Diğer yandan ABD, intikam operasyonu sırasında Ortadoğu’daki tarihi dengelerin bozulmasına yol açan ölümcül hatalar yaptı. Basitçe söyleyecek olursak; 11 Eylül Saldırıları olmasaydı Irak’ı Saddam’sız göremezdik ve İranlı bir generalin dört Arap başkentini -Beyrut, Şam, Bağdat ve Sana- yönetmekten bahsettiğini duyamazdık.

O uzun günde yapılan saldırılar bölgesel ve uluslararası alanın birçok özelliğini değiştirdi. ABD iki zorlu ve maliyetli savaşa girdi. Bu, içinde bulunduğumuz yüzyılın doğumunun öncesinde Kremlin’e giren adama kartlarını düzenlemek, kontrolünü artırmak ve bıçaklarını bilemek için gereken zamanı verdi. ABD iki savaşa girmiş olmasaydı, Vladimir Putin’i Avrupa’yı birden fazla kez sarstıktan ve Akdeniz’e demir attıktan sonra şu anki pozisyonunda görmeyecektik. ABD’nin meşguliyeti, Rusya Devlet Başkanı’nın Suriye topraklarında İranlılar, Türkler ve İsraillilerle karışık bir dans düzenlemesine izin verdi.

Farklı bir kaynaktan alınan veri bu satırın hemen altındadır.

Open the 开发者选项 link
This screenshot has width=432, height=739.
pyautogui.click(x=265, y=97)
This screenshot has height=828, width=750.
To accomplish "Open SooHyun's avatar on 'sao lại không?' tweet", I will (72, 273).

Son 20 yılda Rusya için söylenenler, özellikle Çin Komünist Partisi kolektif liderlik sayfasını kapatan lideri Şi Cinping’e taç giydirdikten sonraki Çin için de aynı ölçüde söylenebilir. ABD sonu gelmeyen savaşlara trilyonlarca dolar harcarken Rusya da cephaneliğini onarıp rolünü geri kazanıyordu. Çin ise ‘dünyanın fabrikası’ olma vasfını elinde tutmaya devam ediyor ve İpek Yolu’nda ilerliyordu.

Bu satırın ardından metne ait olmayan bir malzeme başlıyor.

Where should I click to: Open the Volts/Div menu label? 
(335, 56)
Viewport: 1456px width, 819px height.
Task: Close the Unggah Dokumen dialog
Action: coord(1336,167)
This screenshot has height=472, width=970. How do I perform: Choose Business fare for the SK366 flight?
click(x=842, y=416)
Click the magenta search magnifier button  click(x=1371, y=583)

11 Eylül dünyası birçok kişinin kaderini etkiledi. O gün Kral 2. Abdullah’ın uçağı Washington’a gidiyordu. İçinde bulunduğumuz yüzyılın başlangıcından bir yıl önce yönetimi eline alan Kral 2. Abdullah, ülkesinin bu zorlu 20 yılı atlatmayı beklemiyordu. Ürdün, Filistin halkı ile kader çizgisinin birleşmesinden kaynaklanan köklü gerilimin yanı sıra Irak ve Suriye ateşi ile 20 yıldır bir arada yaşamaya çalışıyor. Adı ister El-Kaide olsun ister DEAŞ olsun, zaman zaman ülke sınırlarını yakan ateşleri de unutmamak gerek.

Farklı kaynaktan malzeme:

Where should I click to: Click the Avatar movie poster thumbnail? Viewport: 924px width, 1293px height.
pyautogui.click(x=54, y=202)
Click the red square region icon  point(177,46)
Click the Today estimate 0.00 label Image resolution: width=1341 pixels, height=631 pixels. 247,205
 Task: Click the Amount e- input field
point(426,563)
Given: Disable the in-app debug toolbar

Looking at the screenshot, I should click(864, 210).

Beşşar Esed’in durumu da o uzun günün sonuçlarıyla bağlantılıydı. ABD güçlerinin Irak sınırına dayanması kendisini endişelendirmişti. Çünkü Esed, ABD’nin Bağdat’ta demokratik, Batı yanlısı bir hükümeti destekleme girişimini engellemek için İran’ın yanında yer almıştı. Hariri suikastından sonra ABD ateşinden ve Lübnan’dan çekilmenin etkilerinden kurtulmayı başaran Esed, yandaşlarının bağlılığı ve Rusya ile İran’ın desteği sayesinde hayatta kalmayı başarsa da Suriye içindeki büyük patlamayı engelleyemedi. 11 Eylül dünyasında Suriye oyuncuyken bir oyun sahasına dönüştü. Lübnan da asgari yaşam koşullarından yoksun bir enkaza dönüştü. New York ve Washington saldırılarından doğan dünya, Türkiye’nin rolünün büyüklüğünü ve Recep Tayyip Erdoğan’ın adımlarını gözle görülür bir biçimde etkiledi.

ABD savaşları, tehlikeleri ve maliyetleriyle 11 Eylül dünyasında yaşamaktan yoruldu mu? O çetin haritaların közlerini çocuklarının ve komşularının ellerine bırakmaya mı karar verdi? Belki de artık kendisine benzeyen bir ülke kuracak ne isteği ne de gücü kaldı. ABD radikalizm reaktörünün radyasyonu Rusya ve Çin’i kendisinden daha fazla vurabiliyorken geri çekildiğinde bu radyasyondan uzak kalacağını mı sanıyor?

11 Eylül adlı bir katilin gözetiminde yaşamanın maliyeti say say bitmez. 11 Eylül, verdiği zararın boyutu ve kurban sayısı açısından başka hiçbir günle rekabet edemeyecek kadar maliyetli bir gün. Sadece yeni tip koronavirüs (Kovid-19) ‘iki işgale sebep olan o günün’ büyük katilini tahtından etmeye doğru ilerliyor.